# Instructions to follow:
When a line of the listing below has the string "header" in it, copy that line.

# Given entries:
= Beginning of Section =

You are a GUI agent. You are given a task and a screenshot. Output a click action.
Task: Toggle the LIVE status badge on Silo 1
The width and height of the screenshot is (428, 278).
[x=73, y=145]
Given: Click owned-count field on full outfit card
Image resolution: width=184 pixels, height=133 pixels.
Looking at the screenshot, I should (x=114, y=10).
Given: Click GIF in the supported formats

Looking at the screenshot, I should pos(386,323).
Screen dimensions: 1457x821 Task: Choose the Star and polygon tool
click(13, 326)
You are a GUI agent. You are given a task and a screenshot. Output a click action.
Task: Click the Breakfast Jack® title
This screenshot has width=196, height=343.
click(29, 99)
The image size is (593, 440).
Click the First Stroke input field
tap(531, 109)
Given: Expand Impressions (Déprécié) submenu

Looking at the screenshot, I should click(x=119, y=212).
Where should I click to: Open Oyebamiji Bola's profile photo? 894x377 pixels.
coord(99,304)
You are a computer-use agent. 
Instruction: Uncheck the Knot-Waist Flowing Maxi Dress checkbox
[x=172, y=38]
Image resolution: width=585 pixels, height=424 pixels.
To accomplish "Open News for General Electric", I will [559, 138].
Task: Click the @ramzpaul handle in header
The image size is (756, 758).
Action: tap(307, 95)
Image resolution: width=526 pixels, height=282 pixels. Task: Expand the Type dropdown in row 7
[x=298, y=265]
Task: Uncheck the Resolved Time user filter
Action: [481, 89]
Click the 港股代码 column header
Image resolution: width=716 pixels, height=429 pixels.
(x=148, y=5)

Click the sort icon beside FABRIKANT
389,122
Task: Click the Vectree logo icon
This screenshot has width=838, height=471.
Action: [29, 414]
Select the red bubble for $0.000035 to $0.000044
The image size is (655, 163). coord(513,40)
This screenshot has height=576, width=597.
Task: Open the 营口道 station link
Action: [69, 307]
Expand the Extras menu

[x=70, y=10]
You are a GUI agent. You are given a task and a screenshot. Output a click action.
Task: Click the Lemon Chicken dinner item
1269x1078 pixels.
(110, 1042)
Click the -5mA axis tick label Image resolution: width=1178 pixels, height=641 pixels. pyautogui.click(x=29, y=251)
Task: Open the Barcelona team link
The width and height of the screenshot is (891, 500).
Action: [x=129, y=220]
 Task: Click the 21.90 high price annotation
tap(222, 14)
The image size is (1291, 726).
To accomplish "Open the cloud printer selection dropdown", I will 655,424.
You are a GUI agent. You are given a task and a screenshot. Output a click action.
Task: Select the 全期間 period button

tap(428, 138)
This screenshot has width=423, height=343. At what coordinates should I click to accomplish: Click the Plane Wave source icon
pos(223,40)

= End of Section =

# The completed task:
Task: Click the @ramzpaul handle in header
Click the 港股代码 column header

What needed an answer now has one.